[Stored data]
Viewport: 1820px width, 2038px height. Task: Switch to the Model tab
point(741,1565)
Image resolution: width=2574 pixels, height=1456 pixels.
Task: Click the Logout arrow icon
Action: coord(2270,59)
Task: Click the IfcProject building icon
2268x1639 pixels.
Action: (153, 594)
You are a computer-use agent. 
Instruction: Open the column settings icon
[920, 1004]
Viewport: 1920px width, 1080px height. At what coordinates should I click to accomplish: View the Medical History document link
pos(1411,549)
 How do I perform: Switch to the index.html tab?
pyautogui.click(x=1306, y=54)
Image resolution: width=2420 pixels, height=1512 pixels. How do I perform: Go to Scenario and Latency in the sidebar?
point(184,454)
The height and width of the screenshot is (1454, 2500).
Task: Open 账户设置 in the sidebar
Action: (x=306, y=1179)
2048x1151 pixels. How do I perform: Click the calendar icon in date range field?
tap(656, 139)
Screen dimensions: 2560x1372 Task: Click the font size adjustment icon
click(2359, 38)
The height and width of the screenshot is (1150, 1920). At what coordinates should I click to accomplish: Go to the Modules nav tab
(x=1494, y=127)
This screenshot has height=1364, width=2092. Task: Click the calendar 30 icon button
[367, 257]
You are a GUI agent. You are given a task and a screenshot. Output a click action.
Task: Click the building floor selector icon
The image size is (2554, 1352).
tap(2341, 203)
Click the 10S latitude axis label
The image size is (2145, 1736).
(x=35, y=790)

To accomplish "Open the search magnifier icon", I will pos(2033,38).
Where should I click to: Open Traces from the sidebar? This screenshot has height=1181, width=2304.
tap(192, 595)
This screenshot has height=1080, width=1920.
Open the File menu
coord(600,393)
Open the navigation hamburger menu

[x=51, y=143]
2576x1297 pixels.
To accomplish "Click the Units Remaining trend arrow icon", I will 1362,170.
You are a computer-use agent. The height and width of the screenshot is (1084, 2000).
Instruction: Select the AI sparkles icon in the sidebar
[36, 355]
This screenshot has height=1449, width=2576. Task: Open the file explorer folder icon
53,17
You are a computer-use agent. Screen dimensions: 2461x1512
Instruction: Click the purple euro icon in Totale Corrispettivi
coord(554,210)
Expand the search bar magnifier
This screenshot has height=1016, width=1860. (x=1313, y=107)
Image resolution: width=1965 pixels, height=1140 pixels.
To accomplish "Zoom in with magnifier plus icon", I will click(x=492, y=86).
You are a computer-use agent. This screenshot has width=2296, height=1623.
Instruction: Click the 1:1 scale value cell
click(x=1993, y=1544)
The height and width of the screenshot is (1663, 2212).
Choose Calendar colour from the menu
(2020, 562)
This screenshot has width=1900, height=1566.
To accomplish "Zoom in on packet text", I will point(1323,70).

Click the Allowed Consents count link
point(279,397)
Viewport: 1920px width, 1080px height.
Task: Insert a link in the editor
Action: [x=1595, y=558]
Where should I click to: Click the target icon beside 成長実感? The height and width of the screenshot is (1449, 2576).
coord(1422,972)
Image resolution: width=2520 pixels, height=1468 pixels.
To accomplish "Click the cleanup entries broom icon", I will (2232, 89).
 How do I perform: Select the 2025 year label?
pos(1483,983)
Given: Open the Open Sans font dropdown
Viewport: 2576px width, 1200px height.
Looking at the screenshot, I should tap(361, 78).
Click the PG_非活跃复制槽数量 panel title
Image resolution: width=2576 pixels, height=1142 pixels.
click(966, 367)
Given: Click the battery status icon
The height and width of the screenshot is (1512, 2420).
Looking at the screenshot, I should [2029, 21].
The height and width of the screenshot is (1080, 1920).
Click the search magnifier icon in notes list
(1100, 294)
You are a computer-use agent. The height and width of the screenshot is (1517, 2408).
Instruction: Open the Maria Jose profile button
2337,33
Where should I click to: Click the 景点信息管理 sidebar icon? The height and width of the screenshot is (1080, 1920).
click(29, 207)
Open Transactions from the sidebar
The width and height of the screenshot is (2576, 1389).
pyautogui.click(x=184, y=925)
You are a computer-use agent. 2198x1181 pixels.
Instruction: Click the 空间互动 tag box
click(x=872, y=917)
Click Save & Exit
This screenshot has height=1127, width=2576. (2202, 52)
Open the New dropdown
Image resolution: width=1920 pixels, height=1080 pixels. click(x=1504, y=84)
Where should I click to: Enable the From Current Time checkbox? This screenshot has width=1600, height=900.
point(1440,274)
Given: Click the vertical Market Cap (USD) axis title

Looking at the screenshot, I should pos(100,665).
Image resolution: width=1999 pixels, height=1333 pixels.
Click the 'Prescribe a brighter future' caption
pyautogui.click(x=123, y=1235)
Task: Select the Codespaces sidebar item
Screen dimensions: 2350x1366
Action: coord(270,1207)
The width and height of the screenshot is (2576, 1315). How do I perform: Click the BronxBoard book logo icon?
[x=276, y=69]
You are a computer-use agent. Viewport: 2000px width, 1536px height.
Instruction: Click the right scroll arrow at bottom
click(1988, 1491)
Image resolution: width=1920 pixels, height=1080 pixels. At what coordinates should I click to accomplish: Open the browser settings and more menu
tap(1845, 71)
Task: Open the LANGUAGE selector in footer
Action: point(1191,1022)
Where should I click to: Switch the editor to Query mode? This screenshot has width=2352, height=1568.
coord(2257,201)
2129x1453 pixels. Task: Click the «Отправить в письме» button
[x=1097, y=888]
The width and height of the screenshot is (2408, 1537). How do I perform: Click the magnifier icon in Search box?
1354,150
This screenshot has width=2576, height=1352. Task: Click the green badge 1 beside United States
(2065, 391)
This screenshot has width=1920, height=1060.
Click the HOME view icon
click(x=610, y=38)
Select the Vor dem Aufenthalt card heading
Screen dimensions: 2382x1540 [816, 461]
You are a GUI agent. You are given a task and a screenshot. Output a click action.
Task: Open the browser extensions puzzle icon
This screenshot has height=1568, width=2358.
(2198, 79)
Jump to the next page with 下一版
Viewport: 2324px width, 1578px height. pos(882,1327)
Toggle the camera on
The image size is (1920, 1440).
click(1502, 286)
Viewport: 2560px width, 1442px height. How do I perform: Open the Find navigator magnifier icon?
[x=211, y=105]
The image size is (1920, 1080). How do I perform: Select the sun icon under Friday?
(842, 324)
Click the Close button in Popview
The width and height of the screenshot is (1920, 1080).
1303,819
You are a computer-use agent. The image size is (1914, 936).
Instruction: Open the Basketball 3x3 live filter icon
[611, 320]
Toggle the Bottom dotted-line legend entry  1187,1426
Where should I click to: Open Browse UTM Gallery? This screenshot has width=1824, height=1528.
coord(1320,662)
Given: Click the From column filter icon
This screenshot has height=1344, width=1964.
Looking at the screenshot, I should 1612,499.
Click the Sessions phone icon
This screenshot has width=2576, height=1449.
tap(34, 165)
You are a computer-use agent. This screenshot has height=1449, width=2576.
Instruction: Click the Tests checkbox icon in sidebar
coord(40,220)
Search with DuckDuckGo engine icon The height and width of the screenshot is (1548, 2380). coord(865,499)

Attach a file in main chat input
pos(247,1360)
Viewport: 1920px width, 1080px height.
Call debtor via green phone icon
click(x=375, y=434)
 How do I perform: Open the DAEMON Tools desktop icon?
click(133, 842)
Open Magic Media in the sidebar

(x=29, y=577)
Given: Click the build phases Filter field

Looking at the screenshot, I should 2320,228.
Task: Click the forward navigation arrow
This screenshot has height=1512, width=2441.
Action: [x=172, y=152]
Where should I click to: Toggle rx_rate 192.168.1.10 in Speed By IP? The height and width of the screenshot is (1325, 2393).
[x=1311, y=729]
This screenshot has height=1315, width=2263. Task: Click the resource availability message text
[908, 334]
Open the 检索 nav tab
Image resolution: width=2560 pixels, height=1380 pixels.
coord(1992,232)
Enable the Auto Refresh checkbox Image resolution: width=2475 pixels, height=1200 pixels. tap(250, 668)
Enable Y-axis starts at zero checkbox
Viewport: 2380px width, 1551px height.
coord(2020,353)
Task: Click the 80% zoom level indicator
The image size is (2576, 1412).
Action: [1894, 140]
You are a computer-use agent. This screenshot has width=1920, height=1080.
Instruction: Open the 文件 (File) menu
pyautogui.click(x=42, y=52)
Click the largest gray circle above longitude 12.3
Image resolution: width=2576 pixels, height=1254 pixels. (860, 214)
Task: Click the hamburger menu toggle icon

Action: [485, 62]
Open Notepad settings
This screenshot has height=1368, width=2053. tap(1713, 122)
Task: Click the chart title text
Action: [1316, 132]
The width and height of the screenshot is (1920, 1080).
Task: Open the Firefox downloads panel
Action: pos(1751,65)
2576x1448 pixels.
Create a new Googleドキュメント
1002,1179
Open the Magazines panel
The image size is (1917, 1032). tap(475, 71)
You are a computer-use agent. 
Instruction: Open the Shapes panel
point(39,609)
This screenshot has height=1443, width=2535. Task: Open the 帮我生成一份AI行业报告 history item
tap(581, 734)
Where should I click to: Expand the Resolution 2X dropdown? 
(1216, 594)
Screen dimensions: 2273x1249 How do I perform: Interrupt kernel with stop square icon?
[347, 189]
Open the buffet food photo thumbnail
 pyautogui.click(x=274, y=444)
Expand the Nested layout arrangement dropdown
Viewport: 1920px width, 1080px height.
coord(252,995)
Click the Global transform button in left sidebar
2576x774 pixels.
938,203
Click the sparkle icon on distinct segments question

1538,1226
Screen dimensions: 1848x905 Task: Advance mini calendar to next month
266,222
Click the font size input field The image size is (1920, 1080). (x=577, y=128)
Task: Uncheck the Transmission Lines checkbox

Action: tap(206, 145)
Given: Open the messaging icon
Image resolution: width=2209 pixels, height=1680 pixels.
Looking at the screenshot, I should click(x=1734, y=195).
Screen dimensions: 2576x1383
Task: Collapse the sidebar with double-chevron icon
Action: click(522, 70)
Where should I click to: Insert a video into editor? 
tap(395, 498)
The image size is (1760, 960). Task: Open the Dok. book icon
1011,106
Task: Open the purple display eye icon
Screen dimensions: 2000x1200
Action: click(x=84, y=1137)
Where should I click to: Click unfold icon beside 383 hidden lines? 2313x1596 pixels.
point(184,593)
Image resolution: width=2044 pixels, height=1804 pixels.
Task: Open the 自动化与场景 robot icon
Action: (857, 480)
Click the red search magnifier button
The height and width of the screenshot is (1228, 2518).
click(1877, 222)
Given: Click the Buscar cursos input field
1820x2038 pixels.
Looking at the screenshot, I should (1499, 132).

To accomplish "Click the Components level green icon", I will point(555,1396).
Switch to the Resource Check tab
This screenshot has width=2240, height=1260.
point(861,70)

▶ Exercise
The lines needed are those in the data above that hold the string "building"; copy each of them.

▶ Exercise result
Task: Click the IfcProject building icon
Task: Click the building floor selector icon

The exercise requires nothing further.